Bill Maher Makes Bold Declaration About Whether Genocide Is Happening in Gaza
Bill Maher doesn’t need HBO airtime to broadcast controversial opinions. While Real Time is on hiatus, the comedian has continued his Club Random podcast, on which he offered a strong stance on the Gaza war.
In a clip posted to YouTube on Friday, December 12, Maher debated The Young Turks cohost Ana Kasparian about whether Israel’s actions constitute genocide against the Palestinian population.
“I know you’re going to say ‘genocide,’ and I’m going to say, well, you don’t know what the word means,” Maher said. “And it’s like, if you don’t even know what the words mean…”
Kasparian interjected, “I’m Armenian. I know what the word means.”
Maher responded, “OK. It’s when you try to wipe out an entire population of people, which [Israel] didn’t come close to doing. They prosecuted a war in which they were attacked, which everybody gets to do.”
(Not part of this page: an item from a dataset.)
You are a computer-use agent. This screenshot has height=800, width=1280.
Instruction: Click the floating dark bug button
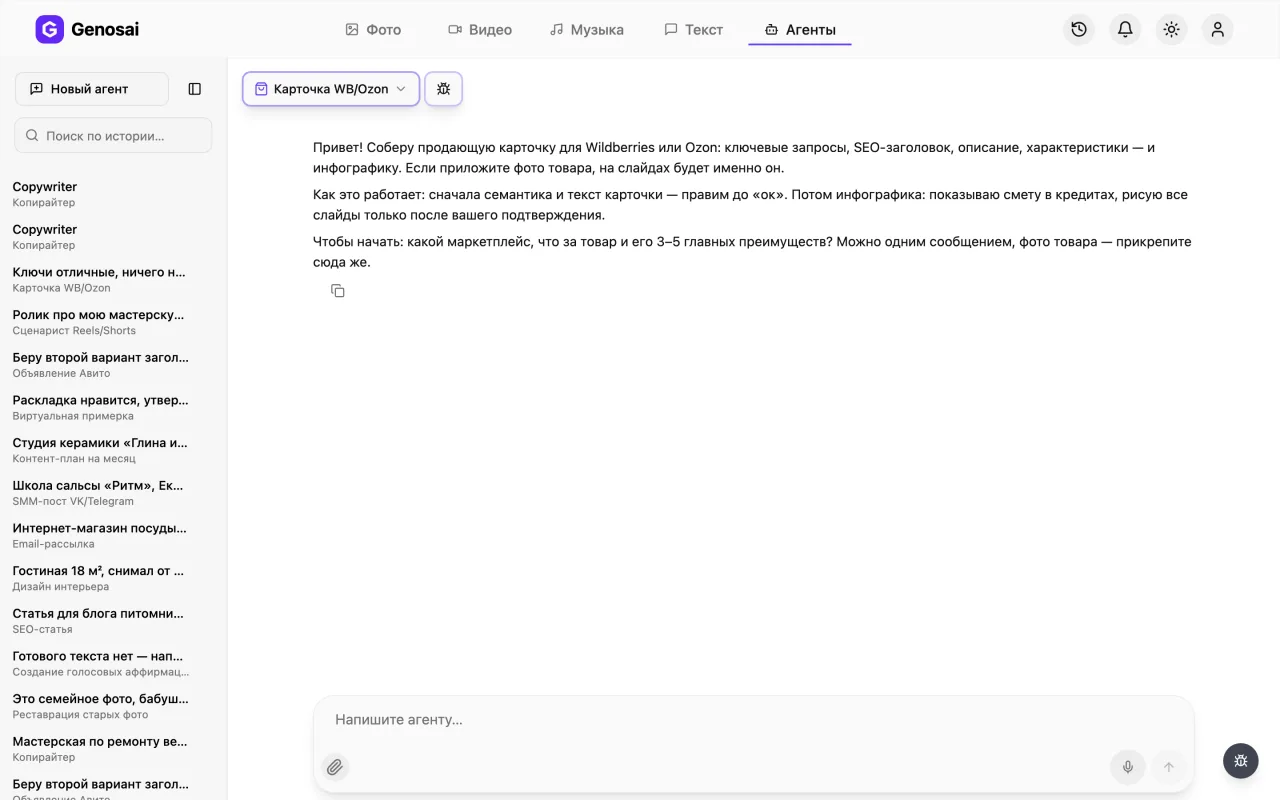point(1241,761)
Kasparian disagreed. “If they were literally going after Hamas, that is legitimate. That’s totally legitimate. But that’s not what’s happening,” she said. “When the IDF’s own data indicates that 83% of the people that they’ve killed are civilians … do you understand that by killing so many civilians, they are essentially multiplying extremism?”
Later in the conversation, Maher said, “I’m sure they have committed what we would call war crimes, as every army does in every war, right? … In every war, including the [American] Civil War.”
The Real Time host’s declaration defies that of the International Association of Genocide Scholars, a group of around 500 members around the world, which passed a resolution this summer saying Israel’s conduct meets the United Nations’ definition of genocide, per BBC News.
Earlier in the summer, the Israeli rights organizations B’Tselem and Physicians for Human Rights-Israel also deemed Israel’s conduct as constituting genocide against the Palestinian people, as BBC News reported at the time.
Maher sparked outrage with genocide comments in October when he claimed that there was a “Christian genocide” happening in Nigeria. In response, Gimba Kakanda, a senior special assistant to the President of Nigeria, wrote an Al Jazeera op-ed saying that Maher was citing “largely fabricated claims and manipulated images from unverified outlets.”